1.Verbal Communication
The interview is all about communication so take time to consider the questions being asked and to formulate your responses. Show the employer that you can clearly articulate information about yourself, while remaining concise, and that you can provide consistent answers that support your experience and skills. Make sure that you aren’t speaking too quickly or too quietly to be understood. Keep your responses direct and to the point and avoid digressing into unrelated tangents. Remain consistent in the strengths you are conveying. You can’t be all things to all people so if you are more detail driven than a big picture thinker, own it rather than flip flopping between the two qualities throughout your interview.
2.Decision Making & Problem Solving
Employers don’t want to hire people who need their hand held through every project. They are looking for employees they can trust to handle daily problems that arise and make decisions about the projects they are managing. Share experiences in the interview in which you took a leadership role in a group project or solved a problem at work with a colleague or customer. Make sure the employer understands that you are competent and confident enough to make intelligent decisions. Gather a few of these experiences in your mind so that you can be ready to recall them quickly in the interview setting.
3.Plan, Organize, and Prioritize Work
Odds are that any job you take will involve managing multiple tasks or projects at the same time. Luckily, as a college student, you probably learned early on how to do just that! Describe circumstances where you balanced class work with a part-time job while planning a fundraiser for your student group. Explain your personal process for scheduling time and prioritizing tasks to make sure that everything was completed accurately and efficiently. Communicate your ability to remain calm under the pressure of deadlines and in the face of unexpected hiccups.

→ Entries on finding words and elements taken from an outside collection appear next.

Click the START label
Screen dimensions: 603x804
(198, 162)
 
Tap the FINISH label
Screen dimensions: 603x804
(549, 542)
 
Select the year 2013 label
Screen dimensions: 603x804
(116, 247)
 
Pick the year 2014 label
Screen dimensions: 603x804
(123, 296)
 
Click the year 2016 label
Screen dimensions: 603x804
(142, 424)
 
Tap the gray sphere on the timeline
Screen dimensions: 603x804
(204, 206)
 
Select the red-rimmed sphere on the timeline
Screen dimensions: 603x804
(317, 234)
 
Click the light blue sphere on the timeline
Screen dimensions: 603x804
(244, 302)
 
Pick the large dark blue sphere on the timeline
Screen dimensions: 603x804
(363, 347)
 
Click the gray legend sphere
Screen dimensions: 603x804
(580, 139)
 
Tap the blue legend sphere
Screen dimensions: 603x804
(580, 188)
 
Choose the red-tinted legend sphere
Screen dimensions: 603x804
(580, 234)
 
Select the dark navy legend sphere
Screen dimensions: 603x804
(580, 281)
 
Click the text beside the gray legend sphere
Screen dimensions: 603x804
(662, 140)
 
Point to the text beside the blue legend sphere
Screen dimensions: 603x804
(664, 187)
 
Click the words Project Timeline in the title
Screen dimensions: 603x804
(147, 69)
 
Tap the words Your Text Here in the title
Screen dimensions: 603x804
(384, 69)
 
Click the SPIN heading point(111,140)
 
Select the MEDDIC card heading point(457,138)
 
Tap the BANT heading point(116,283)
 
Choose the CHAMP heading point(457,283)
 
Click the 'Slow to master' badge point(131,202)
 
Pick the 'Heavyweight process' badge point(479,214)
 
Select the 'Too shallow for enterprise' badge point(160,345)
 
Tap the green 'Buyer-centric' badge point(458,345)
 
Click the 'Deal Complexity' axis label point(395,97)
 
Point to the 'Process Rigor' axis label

Hopefully you noticed that these three attributes do not involve information learned solely in the classroom, but instead focus on soft skills you’ve developed through a lifetime of interacting with others, managing your schedule, and dealing with everyday situations. Even if you lack a lengthy history of paid work experience, it is likely that you have volunteered, participated in group work, held down a part-time job or gotten involved with a campus organization at some point during your college experience. Employers are interested in how you’ve handled previous experiences so draw from them when highlighting your strengths.